*** Opening Supplied records ***

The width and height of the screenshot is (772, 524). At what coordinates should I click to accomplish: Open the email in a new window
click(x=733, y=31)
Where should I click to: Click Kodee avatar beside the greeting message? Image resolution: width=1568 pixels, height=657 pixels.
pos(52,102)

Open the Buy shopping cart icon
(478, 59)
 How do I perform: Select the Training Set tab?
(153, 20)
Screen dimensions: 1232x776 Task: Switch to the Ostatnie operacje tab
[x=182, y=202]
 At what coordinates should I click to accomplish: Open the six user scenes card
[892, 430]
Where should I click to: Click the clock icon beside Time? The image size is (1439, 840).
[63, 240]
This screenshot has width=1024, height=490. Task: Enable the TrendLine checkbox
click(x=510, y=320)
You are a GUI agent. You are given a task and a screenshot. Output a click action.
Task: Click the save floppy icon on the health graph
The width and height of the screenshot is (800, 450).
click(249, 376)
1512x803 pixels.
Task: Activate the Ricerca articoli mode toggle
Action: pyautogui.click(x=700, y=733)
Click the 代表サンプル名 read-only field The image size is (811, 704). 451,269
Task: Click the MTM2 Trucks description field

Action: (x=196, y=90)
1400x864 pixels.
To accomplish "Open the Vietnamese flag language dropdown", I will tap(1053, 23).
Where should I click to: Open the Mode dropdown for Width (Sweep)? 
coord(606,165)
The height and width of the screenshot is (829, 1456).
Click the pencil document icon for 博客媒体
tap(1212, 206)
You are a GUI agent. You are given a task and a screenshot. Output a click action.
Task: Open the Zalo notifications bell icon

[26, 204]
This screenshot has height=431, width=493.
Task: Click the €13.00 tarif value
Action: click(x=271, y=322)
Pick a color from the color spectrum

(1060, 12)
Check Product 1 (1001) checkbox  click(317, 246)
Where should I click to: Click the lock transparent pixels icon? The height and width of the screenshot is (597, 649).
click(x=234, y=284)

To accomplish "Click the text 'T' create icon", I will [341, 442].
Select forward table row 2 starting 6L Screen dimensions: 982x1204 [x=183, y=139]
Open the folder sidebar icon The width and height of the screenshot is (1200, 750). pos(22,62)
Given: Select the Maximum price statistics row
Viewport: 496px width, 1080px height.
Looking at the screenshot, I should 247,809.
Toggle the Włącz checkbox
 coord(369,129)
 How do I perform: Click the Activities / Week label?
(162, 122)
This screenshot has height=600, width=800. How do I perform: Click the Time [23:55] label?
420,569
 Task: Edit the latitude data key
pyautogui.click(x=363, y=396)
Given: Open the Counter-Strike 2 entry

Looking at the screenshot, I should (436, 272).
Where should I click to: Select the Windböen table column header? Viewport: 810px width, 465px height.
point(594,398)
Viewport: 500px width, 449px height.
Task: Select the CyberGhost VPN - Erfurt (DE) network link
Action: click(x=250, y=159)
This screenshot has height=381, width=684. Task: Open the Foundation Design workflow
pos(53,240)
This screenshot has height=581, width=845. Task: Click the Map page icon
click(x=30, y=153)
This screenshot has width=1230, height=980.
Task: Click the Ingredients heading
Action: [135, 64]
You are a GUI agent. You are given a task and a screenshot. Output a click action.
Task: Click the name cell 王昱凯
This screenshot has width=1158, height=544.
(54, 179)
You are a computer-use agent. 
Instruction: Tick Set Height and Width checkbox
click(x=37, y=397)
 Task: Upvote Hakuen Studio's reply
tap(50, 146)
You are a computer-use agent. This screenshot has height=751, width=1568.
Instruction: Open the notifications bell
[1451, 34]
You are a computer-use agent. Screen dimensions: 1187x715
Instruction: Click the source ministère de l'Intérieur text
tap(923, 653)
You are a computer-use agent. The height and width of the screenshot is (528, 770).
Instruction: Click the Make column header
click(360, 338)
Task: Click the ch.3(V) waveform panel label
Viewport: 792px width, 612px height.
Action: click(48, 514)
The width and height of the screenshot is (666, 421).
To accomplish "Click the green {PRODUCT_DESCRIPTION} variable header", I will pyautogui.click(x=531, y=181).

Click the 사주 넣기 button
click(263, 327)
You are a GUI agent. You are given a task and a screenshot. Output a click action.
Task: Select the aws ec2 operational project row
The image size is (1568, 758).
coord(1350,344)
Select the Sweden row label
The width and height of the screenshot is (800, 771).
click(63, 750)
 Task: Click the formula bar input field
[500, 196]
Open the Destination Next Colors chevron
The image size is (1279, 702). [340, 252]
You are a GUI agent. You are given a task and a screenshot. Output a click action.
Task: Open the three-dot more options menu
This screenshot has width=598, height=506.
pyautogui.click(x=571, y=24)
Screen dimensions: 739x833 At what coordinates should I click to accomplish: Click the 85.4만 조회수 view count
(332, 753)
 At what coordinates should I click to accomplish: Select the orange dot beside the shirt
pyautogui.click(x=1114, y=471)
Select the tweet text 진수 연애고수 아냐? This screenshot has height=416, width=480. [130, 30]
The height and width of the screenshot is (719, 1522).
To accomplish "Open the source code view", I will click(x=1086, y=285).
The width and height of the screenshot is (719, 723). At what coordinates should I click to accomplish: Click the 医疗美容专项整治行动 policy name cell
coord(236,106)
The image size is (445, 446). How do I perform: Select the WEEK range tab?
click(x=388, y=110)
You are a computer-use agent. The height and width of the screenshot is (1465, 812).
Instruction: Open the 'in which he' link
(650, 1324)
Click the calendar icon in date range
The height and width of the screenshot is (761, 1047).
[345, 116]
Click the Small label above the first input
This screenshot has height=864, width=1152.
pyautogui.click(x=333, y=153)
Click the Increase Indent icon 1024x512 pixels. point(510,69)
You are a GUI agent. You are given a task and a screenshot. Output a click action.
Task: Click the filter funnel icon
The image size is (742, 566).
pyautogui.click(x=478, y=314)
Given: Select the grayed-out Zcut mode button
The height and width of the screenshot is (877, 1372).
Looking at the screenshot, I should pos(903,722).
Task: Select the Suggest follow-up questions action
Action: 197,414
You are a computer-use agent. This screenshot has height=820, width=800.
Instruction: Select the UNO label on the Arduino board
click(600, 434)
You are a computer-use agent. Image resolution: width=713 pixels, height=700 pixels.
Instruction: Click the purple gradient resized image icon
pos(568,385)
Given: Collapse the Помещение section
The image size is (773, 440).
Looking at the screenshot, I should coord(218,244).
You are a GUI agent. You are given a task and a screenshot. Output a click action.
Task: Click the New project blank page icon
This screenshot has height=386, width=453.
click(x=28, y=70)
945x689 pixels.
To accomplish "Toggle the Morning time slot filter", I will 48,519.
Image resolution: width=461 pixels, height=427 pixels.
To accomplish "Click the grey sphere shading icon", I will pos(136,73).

*** Closing Supplied records ***

# Problem statement
What lines in the entries contain "will"? Report each one by copying it.

# Exercise output
To accomplish "Open the Vietnamese flag language dropdown", I will tap(1053, 23).
To accomplish "Click the text 'T' create icon", I will [341, 442].
To accomplish "Click the green {PRODUCT_DESCRIPTION} variable header", I will pyautogui.click(x=531, y=181).
To accomplish "Open the source code view", I will click(x=1086, y=285).
To accomplish "Toggle the Morning time slot filter", I will 48,519.
To accomplish "Click the grey sphere shading icon", I will pos(136,73).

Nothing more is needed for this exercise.